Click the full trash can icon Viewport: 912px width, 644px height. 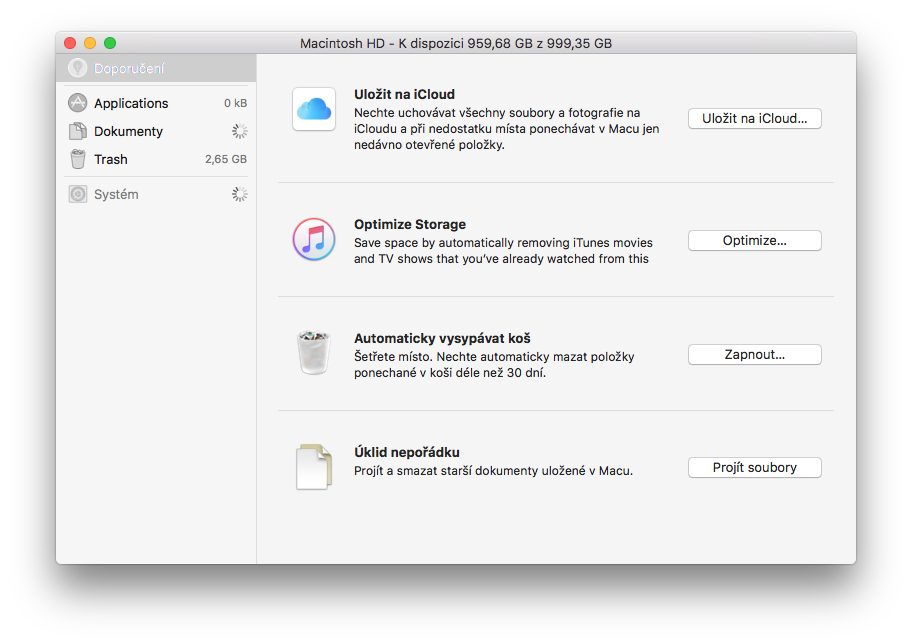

* * *

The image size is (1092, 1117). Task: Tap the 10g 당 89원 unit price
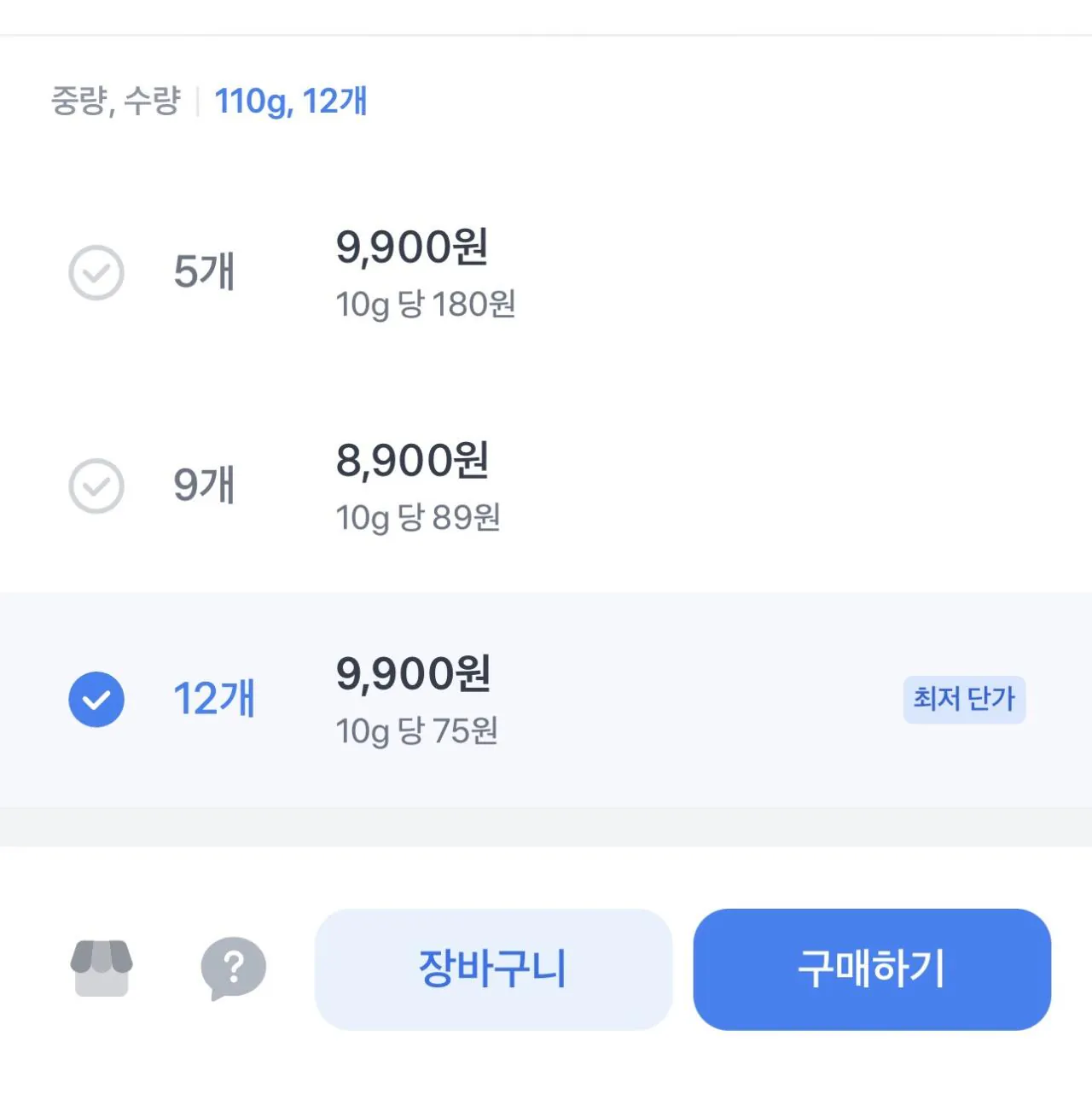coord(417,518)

...

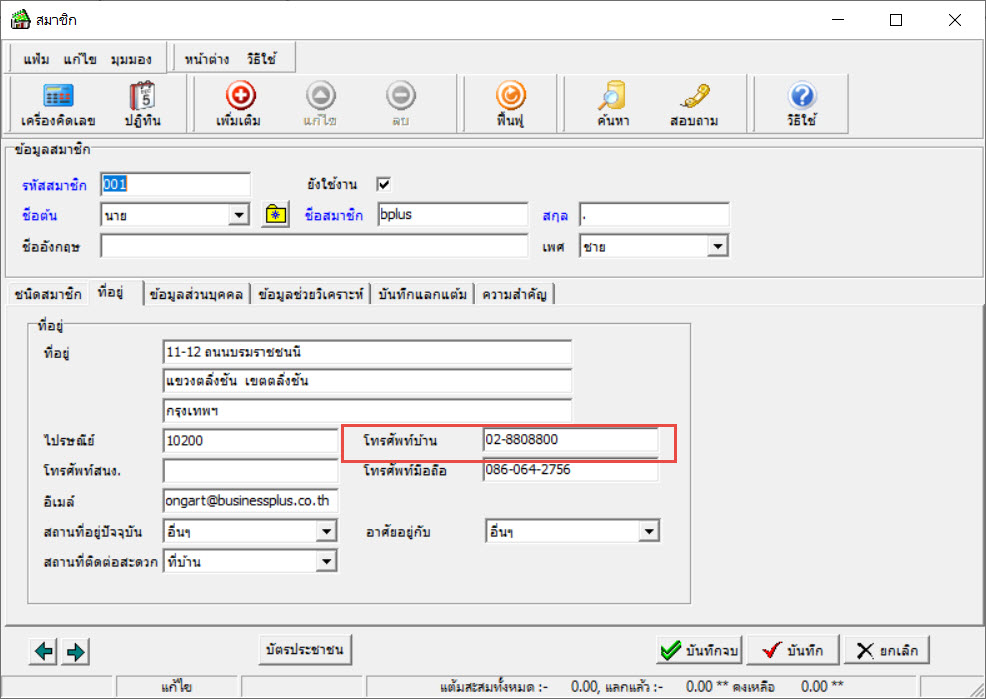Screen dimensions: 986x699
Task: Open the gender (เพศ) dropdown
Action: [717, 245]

§ **Objective**
Please rewrite the material above from the line with "The image size" up to and including the line with "coord(417,518)", putting "Click" in place of "Tap" and keeping everything else unchanged. Give only those lines, and leave out the pictures.

§ **Answer to this exercise**
The image size is (1092, 1117). Task: Click the 10g 당 89원 unit price
coord(417,518)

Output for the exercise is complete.